WHYL (960 AM) is a commercial radio station licensed to Carlisle, Pennsylvania, United States, and serving the Harrisburg metropolitan area. Owned by Harold Z. Swidler, with the license held by WHYL, Inc., it broadcasts an oldies format. It also carries Baltimore Orioles baseball games. The station's studios and transmitter are located in Carlisle; WHYL is also relayed over low-power FM translator W275CJ (102.9 FM).

==History==

Promotional publication, dated August 19, 1967 (page 1)

Promotional publication, dated August 19, 1967 (page 2)

The station went on the air as WLXW on December 4, 1948; one of its first broadcasts was Santa coming to Carlisle. Its first license was granted on February 25, 1949, according to records from the Federal Communications Commission (FCC). The station operated from a building just south of town along Route 34. The directional array tower system that was used formed a dual lobe pattern extending east-west from around Morgantown to around Everett. The original owner was Col. Phillip Matthews, state Democratic chairman. The 1,000-watt station operated daytime-only on a frequency of 1380 kHz. Jerry McDevitt, formerly of Altoona, was the manager of the station. The Rev. Harry Lee of Carlisle and Vincent Shafmeister of Camp Hill, a student at Dickinson College, were full-time announcers. Dave Taylor, also a Dickinson student, was a part-time announcer. The station was located on Mt. Holly Pike, 0.25 mi south of town. It was contained in a one-story structure, which had two studios, control room, newsroom with teletype, a record library and five offices. The 187 ft tower was at the same location.

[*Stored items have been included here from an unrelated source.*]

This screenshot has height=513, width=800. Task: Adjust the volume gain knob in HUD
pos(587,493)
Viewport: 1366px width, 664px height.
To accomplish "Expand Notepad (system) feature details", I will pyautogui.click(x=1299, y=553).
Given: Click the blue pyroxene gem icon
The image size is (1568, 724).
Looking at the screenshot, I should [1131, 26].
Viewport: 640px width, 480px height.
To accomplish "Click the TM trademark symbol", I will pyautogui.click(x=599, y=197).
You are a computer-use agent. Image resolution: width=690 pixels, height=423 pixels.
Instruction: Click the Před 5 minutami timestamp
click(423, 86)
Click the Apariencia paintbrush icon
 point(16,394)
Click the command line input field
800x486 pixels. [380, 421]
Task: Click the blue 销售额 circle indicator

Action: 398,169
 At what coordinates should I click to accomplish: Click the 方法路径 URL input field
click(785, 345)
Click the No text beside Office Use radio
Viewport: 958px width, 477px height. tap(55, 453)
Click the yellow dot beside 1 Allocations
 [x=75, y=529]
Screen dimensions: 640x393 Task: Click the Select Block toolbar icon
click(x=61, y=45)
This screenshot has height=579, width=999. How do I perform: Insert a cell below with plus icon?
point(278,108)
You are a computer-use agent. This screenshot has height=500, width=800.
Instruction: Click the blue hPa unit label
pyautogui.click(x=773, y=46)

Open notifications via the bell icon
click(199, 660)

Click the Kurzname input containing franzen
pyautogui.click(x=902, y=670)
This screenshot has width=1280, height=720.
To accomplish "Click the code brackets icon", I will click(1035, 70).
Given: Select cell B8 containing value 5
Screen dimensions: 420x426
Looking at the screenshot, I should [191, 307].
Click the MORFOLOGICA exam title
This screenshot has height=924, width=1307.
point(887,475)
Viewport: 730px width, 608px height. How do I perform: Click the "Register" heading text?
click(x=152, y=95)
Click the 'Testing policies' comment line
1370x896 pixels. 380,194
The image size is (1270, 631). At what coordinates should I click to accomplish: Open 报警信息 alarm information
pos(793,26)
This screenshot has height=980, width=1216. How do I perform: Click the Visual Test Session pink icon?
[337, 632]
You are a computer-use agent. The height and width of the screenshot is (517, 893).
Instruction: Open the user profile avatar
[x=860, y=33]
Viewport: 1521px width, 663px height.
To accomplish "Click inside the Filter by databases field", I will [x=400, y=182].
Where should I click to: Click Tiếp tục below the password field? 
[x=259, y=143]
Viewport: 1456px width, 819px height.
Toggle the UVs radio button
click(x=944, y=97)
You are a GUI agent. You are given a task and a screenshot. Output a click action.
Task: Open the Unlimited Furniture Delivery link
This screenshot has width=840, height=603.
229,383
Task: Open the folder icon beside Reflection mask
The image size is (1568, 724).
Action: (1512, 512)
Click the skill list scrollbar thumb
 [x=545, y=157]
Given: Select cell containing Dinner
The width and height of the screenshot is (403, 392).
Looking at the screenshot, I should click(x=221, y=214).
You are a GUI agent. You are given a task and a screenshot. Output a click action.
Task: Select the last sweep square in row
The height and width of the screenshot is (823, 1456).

On November 1, 1952, Richard Field Lewis Jr. (1907–1957) added WLXW to the Richard Field Lewis Jr. Stations (later Mid Atlantic Network Inc.). Lewis changed the call sign to WHYL on November 10, and moved the station to 960 kHz the following year.

In 1965, the Lewis family hired Jim Frank from Iowa, a.k.a. Jack O. Lantern, to "modernize" the station. WIOO was set to start broadcasting and it was obvious they planned on being a "rocker". WHYL was changed to a "hot" Top 40 station and some of the personnel was changed. Jack O. Lantern became the morning man and the station became a hit maker in the area. Lantern was awarded a "gold" record by Matty "Humdinger" Singer from Universal records in Philadelphia for breaking and promoting a new record called "Oh Sweet Pea" to number one in the country. Lantern remained with the station until he formed a partnership with George Gardiner, the owner of Carlisle Cable Co. and together they built a brand new radio station called WEEO in Waynesboro, Pennsylvania. New logos like "The Smile Guys" were created by Lantern to bolster its new popularity. In 1966, Ben (Shatto) Barber joined the station (pictured in The Channel 96 WHYL Smile Guys, last head shot at the bottom) as the afternoon drive personality.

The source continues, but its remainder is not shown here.